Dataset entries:
========

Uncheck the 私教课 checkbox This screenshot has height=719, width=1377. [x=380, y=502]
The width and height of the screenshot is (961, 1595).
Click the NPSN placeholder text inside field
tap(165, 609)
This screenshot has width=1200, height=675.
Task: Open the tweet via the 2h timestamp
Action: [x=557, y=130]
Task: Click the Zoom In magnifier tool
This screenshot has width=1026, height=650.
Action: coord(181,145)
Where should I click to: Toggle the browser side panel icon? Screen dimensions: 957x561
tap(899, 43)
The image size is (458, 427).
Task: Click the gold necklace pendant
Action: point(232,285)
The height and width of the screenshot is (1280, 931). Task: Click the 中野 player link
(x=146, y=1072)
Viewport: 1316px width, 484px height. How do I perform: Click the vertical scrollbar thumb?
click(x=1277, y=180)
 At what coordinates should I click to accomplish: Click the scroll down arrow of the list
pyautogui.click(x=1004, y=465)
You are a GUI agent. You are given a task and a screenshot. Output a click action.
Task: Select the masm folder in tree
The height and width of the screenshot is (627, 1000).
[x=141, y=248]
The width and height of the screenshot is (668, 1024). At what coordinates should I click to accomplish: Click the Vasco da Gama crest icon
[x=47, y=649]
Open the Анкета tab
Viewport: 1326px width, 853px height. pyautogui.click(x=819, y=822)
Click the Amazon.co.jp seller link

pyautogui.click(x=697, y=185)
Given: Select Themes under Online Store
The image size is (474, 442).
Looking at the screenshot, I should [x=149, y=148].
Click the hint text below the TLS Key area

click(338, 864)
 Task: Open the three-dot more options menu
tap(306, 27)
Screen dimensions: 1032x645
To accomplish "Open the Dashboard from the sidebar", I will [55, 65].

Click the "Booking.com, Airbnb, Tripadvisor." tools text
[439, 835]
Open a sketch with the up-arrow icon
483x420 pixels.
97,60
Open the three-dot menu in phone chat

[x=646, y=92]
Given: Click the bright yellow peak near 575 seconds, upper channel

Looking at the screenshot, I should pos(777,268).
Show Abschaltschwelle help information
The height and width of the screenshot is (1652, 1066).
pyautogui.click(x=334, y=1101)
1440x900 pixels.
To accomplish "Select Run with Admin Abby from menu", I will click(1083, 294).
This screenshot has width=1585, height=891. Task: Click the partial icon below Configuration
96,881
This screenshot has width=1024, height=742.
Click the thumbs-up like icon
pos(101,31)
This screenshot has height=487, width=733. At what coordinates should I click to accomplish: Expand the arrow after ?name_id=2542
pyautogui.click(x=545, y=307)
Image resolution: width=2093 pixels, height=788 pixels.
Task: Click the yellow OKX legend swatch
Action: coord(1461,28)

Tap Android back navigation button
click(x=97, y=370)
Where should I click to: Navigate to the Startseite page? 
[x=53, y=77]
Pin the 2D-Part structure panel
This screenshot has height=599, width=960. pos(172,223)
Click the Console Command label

========

EXERCISE REQUIREMENTS:
With the line that contains "This screenshot has width=1024, height=742." as the start, output every line through the end of the entries exactly. Add no other lines.

RESULT OF THE TASK:
This screenshot has width=1024, height=742.
Click the thumbs-up like icon
pos(101,31)
This screenshot has height=487, width=733. At what coordinates should I click to accomplish: Expand the arrow after ?name_id=2542
pyautogui.click(x=545, y=307)
Image resolution: width=2093 pixels, height=788 pixels.
Task: Click the yellow OKX legend swatch
Action: coord(1461,28)

Tap Android back navigation button
click(x=97, y=370)
Where should I click to: Navigate to the Startseite page? 
[x=53, y=77]
Pin the 2D-Part structure panel
This screenshot has height=599, width=960. pos(172,223)
Click the Console Command label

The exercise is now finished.